**** RECORDS SHOWN ****
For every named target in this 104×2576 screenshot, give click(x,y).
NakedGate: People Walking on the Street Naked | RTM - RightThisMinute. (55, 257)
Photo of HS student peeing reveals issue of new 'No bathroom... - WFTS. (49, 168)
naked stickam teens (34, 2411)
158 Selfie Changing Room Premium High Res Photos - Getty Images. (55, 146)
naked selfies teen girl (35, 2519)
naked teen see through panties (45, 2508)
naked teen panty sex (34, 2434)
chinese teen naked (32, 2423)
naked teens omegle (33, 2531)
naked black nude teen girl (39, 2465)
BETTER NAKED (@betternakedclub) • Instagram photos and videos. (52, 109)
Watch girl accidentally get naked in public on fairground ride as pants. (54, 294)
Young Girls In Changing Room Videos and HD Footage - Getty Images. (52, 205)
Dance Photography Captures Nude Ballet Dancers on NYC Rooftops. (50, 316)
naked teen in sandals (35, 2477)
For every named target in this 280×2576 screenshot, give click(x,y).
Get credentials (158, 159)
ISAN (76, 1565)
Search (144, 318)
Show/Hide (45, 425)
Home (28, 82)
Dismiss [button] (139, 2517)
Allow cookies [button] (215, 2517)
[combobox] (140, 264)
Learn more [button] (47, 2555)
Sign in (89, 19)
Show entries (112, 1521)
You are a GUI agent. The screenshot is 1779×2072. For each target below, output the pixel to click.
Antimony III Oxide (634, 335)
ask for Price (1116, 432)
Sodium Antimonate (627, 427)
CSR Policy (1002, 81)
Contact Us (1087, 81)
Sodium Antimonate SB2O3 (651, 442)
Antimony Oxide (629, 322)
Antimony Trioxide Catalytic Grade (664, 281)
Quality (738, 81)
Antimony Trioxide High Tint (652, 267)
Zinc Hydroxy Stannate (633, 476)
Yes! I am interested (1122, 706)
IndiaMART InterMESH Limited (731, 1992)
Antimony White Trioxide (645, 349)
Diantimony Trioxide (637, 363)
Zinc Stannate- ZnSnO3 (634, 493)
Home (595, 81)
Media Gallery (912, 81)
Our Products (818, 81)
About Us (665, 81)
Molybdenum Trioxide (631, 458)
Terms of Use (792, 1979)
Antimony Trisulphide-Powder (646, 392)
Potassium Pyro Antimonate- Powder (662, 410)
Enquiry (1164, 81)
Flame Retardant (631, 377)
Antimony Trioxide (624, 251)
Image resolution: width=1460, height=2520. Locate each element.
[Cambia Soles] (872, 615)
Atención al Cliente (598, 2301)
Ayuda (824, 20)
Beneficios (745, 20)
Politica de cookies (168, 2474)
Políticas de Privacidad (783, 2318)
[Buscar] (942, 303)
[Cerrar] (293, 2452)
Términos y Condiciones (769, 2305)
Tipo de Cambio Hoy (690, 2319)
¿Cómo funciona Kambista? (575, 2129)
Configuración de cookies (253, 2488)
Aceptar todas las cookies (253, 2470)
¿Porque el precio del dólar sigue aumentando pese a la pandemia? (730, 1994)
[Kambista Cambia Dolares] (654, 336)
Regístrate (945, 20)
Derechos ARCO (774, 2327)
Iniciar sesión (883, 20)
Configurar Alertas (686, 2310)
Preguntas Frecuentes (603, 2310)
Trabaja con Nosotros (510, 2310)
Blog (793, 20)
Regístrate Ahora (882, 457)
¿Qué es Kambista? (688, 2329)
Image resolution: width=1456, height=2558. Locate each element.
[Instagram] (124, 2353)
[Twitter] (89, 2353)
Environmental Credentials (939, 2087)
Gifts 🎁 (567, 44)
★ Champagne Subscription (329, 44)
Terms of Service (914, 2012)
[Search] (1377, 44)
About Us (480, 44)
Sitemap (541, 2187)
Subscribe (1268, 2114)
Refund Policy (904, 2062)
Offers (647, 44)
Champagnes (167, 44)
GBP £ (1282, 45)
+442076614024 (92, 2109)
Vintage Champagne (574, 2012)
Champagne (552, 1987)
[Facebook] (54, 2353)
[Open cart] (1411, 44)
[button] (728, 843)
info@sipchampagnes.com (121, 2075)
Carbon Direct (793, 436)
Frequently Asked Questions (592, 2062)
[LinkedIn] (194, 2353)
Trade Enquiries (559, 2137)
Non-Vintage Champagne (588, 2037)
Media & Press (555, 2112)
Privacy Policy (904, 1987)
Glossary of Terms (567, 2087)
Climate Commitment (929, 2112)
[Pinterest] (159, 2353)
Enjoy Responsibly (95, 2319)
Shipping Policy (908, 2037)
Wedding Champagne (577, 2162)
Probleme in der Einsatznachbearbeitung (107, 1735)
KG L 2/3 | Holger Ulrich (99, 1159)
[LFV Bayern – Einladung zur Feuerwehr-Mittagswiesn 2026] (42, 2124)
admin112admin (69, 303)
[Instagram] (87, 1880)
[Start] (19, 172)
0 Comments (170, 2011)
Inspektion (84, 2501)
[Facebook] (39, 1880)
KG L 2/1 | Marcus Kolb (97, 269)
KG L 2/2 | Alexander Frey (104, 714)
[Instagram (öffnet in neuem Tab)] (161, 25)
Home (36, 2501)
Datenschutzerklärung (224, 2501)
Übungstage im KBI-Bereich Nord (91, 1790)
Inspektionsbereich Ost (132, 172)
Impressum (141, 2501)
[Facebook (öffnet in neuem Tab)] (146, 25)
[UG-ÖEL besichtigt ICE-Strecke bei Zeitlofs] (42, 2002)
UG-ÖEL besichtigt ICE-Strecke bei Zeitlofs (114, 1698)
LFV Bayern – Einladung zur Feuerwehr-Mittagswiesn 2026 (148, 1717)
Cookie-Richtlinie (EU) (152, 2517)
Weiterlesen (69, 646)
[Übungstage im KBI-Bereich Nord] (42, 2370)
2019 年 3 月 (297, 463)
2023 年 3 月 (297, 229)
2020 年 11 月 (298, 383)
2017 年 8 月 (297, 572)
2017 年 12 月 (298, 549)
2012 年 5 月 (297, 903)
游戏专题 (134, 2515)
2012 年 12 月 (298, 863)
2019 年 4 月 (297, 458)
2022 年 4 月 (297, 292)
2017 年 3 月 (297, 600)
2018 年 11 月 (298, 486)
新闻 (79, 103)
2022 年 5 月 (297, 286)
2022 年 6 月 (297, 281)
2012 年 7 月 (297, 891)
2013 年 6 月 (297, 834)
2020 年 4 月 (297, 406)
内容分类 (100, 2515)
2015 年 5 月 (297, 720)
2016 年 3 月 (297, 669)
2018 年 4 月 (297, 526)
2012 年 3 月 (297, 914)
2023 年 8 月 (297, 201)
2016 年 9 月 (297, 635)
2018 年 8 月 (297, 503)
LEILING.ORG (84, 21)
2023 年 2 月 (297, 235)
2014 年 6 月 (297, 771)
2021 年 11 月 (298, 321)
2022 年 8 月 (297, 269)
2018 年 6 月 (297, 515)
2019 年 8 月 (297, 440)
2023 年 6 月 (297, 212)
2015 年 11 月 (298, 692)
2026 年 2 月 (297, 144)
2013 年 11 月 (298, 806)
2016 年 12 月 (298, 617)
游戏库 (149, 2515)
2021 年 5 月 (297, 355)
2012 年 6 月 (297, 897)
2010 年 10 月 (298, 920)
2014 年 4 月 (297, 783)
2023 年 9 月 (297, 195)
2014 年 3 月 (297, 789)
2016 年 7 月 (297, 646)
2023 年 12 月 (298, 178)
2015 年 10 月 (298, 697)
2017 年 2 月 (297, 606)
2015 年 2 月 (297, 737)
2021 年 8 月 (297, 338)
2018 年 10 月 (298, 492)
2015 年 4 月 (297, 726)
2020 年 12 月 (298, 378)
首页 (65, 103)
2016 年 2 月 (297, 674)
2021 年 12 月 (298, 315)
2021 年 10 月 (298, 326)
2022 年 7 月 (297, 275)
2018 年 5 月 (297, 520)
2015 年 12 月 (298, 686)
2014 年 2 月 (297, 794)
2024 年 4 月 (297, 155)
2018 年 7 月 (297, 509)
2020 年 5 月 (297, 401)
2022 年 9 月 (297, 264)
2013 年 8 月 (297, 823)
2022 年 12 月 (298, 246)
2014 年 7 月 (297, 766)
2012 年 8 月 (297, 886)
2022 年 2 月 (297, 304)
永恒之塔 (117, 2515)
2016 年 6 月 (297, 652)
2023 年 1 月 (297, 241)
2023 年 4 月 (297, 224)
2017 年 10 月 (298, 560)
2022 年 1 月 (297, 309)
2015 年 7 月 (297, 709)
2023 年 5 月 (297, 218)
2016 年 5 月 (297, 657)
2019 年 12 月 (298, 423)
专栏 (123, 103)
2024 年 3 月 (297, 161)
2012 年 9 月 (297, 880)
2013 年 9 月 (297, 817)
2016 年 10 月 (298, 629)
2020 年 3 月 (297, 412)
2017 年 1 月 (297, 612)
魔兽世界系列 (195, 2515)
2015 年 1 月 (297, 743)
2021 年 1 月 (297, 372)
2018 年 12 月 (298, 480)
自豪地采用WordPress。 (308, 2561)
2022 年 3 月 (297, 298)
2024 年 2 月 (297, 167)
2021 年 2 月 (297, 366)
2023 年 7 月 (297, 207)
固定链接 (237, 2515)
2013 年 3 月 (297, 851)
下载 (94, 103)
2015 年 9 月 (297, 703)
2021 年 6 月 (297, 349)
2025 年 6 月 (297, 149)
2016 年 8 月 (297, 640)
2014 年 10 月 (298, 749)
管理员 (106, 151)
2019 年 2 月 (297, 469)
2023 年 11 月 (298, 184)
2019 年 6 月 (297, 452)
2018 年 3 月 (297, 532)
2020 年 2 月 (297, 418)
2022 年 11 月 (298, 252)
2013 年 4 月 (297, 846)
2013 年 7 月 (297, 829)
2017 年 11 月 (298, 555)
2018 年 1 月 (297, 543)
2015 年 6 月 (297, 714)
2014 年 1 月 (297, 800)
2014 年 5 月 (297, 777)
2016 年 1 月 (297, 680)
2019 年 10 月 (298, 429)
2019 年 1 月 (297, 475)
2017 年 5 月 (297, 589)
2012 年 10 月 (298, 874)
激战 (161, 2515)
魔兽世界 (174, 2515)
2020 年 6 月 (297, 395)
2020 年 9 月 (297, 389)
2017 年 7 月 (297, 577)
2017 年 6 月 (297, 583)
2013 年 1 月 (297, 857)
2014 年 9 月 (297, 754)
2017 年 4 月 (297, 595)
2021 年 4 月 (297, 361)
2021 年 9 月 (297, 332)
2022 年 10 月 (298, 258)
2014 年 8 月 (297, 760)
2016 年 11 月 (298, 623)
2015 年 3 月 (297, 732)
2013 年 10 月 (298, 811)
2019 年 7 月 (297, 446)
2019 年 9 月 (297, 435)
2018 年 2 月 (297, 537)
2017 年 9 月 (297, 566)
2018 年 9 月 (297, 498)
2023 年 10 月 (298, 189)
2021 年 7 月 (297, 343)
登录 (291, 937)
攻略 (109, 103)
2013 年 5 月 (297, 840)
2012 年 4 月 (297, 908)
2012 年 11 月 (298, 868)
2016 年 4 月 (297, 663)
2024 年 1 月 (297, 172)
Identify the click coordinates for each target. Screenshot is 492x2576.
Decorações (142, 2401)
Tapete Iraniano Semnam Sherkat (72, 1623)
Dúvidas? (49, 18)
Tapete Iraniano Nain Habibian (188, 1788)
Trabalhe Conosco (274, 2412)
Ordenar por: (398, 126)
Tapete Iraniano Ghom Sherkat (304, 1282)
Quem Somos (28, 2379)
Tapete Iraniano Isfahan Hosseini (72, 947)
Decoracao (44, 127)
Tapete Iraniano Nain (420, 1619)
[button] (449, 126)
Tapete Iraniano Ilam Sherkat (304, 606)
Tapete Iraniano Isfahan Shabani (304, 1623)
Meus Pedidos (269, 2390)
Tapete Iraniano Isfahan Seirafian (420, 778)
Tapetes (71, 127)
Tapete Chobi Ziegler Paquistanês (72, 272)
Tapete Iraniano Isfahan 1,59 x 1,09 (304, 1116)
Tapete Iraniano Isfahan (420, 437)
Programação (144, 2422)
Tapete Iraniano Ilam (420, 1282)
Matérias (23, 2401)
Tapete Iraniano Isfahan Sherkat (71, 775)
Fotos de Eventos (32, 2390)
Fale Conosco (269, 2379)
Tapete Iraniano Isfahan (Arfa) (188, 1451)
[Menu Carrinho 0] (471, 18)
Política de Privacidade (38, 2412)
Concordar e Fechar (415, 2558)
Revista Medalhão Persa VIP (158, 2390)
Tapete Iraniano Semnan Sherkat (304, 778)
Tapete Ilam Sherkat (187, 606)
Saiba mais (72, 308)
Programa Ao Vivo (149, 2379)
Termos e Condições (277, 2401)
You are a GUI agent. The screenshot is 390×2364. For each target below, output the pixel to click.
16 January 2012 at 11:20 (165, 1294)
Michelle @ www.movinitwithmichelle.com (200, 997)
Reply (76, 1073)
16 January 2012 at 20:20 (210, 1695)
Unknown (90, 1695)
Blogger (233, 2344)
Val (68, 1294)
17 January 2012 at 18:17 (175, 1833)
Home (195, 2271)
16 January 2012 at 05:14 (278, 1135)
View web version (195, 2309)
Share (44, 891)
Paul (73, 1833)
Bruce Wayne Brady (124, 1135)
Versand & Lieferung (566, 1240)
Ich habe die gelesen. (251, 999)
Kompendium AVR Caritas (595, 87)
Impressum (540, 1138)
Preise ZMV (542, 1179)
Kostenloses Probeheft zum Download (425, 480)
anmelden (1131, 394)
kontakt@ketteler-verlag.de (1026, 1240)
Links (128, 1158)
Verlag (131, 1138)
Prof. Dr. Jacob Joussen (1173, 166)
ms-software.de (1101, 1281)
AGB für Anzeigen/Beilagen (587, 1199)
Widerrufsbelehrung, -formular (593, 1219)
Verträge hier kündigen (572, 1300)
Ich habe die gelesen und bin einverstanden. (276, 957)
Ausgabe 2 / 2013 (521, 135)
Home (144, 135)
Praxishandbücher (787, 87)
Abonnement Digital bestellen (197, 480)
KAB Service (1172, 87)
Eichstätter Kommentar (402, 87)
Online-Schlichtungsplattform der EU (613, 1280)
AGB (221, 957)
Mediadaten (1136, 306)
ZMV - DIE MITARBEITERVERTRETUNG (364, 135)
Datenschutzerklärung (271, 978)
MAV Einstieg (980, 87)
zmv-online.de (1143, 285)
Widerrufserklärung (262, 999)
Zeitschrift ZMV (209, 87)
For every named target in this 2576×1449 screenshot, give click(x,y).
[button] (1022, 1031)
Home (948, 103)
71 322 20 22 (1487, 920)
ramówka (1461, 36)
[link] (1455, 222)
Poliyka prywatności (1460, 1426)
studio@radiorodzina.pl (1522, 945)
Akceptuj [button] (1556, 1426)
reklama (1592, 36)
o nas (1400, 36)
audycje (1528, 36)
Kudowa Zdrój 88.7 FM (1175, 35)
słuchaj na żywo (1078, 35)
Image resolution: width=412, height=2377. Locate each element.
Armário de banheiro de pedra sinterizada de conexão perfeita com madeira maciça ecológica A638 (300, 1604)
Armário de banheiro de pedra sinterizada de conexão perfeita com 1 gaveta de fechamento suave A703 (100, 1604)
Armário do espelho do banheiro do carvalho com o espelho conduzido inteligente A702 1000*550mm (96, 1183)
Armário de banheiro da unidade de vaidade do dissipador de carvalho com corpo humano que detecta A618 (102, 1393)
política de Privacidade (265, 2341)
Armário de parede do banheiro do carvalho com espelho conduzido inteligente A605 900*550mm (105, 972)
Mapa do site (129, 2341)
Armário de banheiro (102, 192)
****
- WHAT YOU NEED TO DO
Could you copy exactly the line containing "ms-software.de (1101, 1281)" and each line after it through the end of the records, and nothing else?

- TASK RESULT
ms-software.de (1101, 1281)
AGB für Anzeigen/Beilagen (587, 1199)
Widerrufsbelehrung, -formular (593, 1219)
Verträge hier kündigen (572, 1300)
Ich habe die gelesen und bin einverstanden. (276, 957)
Ausgabe 2 / 2013 (521, 135)
Home (144, 135)
Praxishandbücher (787, 87)
Abonnement Digital bestellen (197, 480)
KAB Service (1172, 87)
Eichstätter Kommentar (402, 87)
Online-Schlichtungsplattform der EU (613, 1280)
AGB (221, 957)
Mediadaten (1136, 306)
ZMV - DIE MITARBEITERVERTRETUNG (364, 135)
Datenschutzerklärung (271, 978)
MAV Einstieg (980, 87)
zmv-online.de (1143, 285)
Widerrufserklärung (262, 999)
Zeitschrift ZMV (209, 87)
For every named target in this 2576×1449 screenshot, give click(x,y).
[button] (1022, 1031)
Home (948, 103)
71 322 20 22 (1487, 920)
ramówka (1461, 36)
[link] (1455, 222)
Poliyka prywatności (1460, 1426)
studio@radiorodzina.pl (1522, 945)
Akceptuj [button] (1556, 1426)
reklama (1592, 36)
o nas (1400, 36)
audycje (1528, 36)
Kudowa Zdrój 88.7 FM (1175, 35)
słuchaj na żywo (1078, 35)
Image resolution: width=412, height=2377. Locate each element.
Armário de banheiro de pedra sinterizada de conexão perfeita com madeira maciça ecológica A638 (300, 1604)
Armário de banheiro de pedra sinterizada de conexão perfeita com 1 gaveta de fechamento suave A703 (100, 1604)
Armário do espelho do banheiro do carvalho com o espelho conduzido inteligente A702 1000*550mm (96, 1183)
Armário de banheiro da unidade de vaidade do dissipador de carvalho com corpo humano que detecta A618 (102, 1393)
política de Privacidade (265, 2341)
Armário de parede do banheiro do carvalho com espelho conduzido inteligente A605 900*550mm (105, 972)
Mapa do site (129, 2341)
Armário de banheiro (102, 192)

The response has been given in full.